Records drawn from a dataset:
+++++

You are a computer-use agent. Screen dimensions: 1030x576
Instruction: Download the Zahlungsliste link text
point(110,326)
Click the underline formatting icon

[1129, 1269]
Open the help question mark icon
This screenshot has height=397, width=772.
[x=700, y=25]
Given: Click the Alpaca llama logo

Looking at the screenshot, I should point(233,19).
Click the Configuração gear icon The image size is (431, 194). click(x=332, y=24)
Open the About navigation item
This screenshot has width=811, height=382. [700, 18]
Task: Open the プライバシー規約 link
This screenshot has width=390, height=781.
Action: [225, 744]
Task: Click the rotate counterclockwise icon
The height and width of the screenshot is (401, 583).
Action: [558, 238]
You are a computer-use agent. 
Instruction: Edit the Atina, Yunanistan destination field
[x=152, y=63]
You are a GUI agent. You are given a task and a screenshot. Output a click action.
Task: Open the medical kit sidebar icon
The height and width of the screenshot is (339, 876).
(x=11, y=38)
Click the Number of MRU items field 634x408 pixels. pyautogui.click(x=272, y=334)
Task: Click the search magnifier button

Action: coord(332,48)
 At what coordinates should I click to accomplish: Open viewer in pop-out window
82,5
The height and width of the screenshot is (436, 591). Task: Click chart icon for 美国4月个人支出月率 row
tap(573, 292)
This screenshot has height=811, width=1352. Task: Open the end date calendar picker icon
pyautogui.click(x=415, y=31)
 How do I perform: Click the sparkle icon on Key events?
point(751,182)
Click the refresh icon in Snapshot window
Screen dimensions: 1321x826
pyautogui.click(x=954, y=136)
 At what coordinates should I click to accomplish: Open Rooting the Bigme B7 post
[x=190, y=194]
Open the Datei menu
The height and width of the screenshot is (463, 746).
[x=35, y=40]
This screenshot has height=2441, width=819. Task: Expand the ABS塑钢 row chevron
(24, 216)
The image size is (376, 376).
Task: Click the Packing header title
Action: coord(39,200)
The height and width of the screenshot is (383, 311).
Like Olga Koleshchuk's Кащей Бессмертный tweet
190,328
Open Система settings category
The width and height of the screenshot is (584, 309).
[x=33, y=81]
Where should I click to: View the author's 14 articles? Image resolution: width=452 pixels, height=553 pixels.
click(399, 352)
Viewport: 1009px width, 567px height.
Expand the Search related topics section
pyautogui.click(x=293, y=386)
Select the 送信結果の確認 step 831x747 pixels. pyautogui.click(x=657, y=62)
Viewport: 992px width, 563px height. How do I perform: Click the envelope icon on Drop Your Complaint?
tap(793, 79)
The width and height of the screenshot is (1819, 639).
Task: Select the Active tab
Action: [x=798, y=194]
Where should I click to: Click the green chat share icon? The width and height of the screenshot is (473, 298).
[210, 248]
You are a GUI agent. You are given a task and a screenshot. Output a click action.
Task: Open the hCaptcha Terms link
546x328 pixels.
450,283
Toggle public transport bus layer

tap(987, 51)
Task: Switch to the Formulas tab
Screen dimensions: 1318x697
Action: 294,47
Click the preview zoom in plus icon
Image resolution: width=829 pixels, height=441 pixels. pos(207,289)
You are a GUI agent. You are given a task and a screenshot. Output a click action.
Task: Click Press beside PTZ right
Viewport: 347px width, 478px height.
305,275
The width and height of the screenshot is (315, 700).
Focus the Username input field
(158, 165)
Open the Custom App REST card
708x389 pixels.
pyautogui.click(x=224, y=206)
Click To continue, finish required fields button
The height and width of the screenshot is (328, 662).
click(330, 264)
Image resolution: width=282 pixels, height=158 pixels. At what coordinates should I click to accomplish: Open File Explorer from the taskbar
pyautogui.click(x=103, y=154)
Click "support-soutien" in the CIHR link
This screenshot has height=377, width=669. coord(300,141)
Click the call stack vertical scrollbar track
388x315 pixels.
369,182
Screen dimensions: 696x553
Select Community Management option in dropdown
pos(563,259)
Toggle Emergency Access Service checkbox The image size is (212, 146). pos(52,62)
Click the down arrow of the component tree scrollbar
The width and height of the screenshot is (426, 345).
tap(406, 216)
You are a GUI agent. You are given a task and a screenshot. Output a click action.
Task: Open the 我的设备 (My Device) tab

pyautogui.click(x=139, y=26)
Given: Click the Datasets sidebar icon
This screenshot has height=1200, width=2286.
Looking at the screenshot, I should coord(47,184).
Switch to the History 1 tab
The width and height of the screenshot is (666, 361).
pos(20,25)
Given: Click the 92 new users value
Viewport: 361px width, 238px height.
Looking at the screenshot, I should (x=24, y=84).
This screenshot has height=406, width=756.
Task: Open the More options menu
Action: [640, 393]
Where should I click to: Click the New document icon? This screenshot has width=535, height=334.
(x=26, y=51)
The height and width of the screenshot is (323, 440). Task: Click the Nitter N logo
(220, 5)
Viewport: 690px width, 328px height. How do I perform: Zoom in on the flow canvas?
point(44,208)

+++++

The task
Set down every record above exactly as given.

Result
You are a computer-use agent. Screen dimensions: 1030x576
Instruction: Download the Zahlungsliste link text
point(110,326)
Click the underline formatting icon

[1129, 1269]
Open the help question mark icon
This screenshot has height=397, width=772.
[x=700, y=25]
Given: Click the Alpaca llama logo

Looking at the screenshot, I should point(233,19).
Click the Configuração gear icon The image size is (431, 194). click(x=332, y=24)
Open the About navigation item
This screenshot has width=811, height=382. [700, 18]
Task: Open the プライバシー規約 link
This screenshot has width=390, height=781.
Action: [225, 744]
Task: Click the rotate counterclockwise icon
The height and width of the screenshot is (401, 583).
Action: [558, 238]
You are a computer-use agent. 
Instruction: Edit the Atina, Yunanistan destination field
[x=152, y=63]
You are a GUI agent. You are given a task and a screenshot. Output a click action.
Task: Open the medical kit sidebar icon
The height and width of the screenshot is (339, 876).
(x=11, y=38)
Click the Number of MRU items field 634x408 pixels. pyautogui.click(x=272, y=334)
Task: Click the search magnifier button

Action: coord(332,48)
 At what coordinates should I click to accomplish: Open viewer in pop-out window
82,5
The height and width of the screenshot is (436, 591). Task: Click chart icon for 美国4月个人支出月率 row
tap(573, 292)
This screenshot has height=811, width=1352. Task: Open the end date calendar picker icon
pyautogui.click(x=415, y=31)
 How do I perform: Click the sparkle icon on Key events?
point(751,182)
Click the refresh icon in Snapshot window
Screen dimensions: 1321x826
pyautogui.click(x=954, y=136)
 At what coordinates should I click to accomplish: Open Rooting the Bigme B7 post
[x=190, y=194]
Open the Datei menu
The height and width of the screenshot is (463, 746).
[x=35, y=40]
This screenshot has height=2441, width=819. Task: Expand the ABS塑钢 row chevron
(24, 216)
The image size is (376, 376).
Task: Click the Packing header title
Action: coord(39,200)
The height and width of the screenshot is (383, 311).
Like Olga Koleshchuk's Кащей Бессмертный tweet
190,328
Open Система settings category
The width and height of the screenshot is (584, 309).
[x=33, y=81]
Where should I click to: View the author's 14 articles? Image resolution: width=452 pixels, height=553 pixels.
click(399, 352)
Viewport: 1009px width, 567px height.
Expand the Search related topics section
pyautogui.click(x=293, y=386)
Select the 送信結果の確認 step 831x747 pixels. pyautogui.click(x=657, y=62)
Viewport: 992px width, 563px height. How do I perform: Click the envelope icon on Drop Your Complaint?
tap(793, 79)
The width and height of the screenshot is (1819, 639).
Task: Select the Active tab
Action: [x=798, y=194]
Where should I click to: Click the green chat share icon? The width and height of the screenshot is (473, 298).
[210, 248]
You are a GUI agent. You are given a task and a screenshot. Output a click action.
Task: Open the hCaptcha Terms link
546x328 pixels.
450,283
Toggle public transport bus layer

tap(987, 51)
Task: Switch to the Formulas tab
Screen dimensions: 1318x697
Action: 294,47
Click the preview zoom in plus icon
Image resolution: width=829 pixels, height=441 pixels. pos(207,289)
You are a GUI agent. You are given a task and a screenshot. Output a click action.
Task: Click Press beside PTZ right
Viewport: 347px width, 478px height.
305,275
The width and height of the screenshot is (315, 700).
Focus the Username input field
(158, 165)
Open the Custom App REST card
708x389 pixels.
pyautogui.click(x=224, y=206)
Click To continue, finish required fields button
The height and width of the screenshot is (328, 662).
click(330, 264)
Image resolution: width=282 pixels, height=158 pixels. At what coordinates should I click to accomplish: Open File Explorer from the taskbar
pyautogui.click(x=103, y=154)
Click "support-soutien" in the CIHR link
This screenshot has height=377, width=669. coord(300,141)
Click the call stack vertical scrollbar track
388x315 pixels.
369,182
Screen dimensions: 696x553
Select Community Management option in dropdown
pos(563,259)
Toggle Emergency Access Service checkbox The image size is (212, 146). pos(52,62)
Click the down arrow of the component tree scrollbar
The width and height of the screenshot is (426, 345).
tap(406, 216)
You are a GUI agent. You are given a task and a screenshot. Output a click action.
Task: Open the 我的设备 (My Device) tab

pyautogui.click(x=139, y=26)
Given: Click the Datasets sidebar icon
This screenshot has height=1200, width=2286.
Looking at the screenshot, I should coord(47,184).
Switch to the History 1 tab
The width and height of the screenshot is (666, 361).
pos(20,25)
Given: Click the 92 new users value
Viewport: 361px width, 238px height.
Looking at the screenshot, I should (x=24, y=84).
This screenshot has height=406, width=756.
Task: Open the More options menu
Action: [640, 393]
Where should I click to: Click the New document icon? This screenshot has width=535, height=334.
(x=26, y=51)
The height and width of the screenshot is (323, 440). Task: Click the Nitter N logo
(220, 5)
Viewport: 690px width, 328px height. How do I perform: Zoom in on the flow canvas?
point(44,208)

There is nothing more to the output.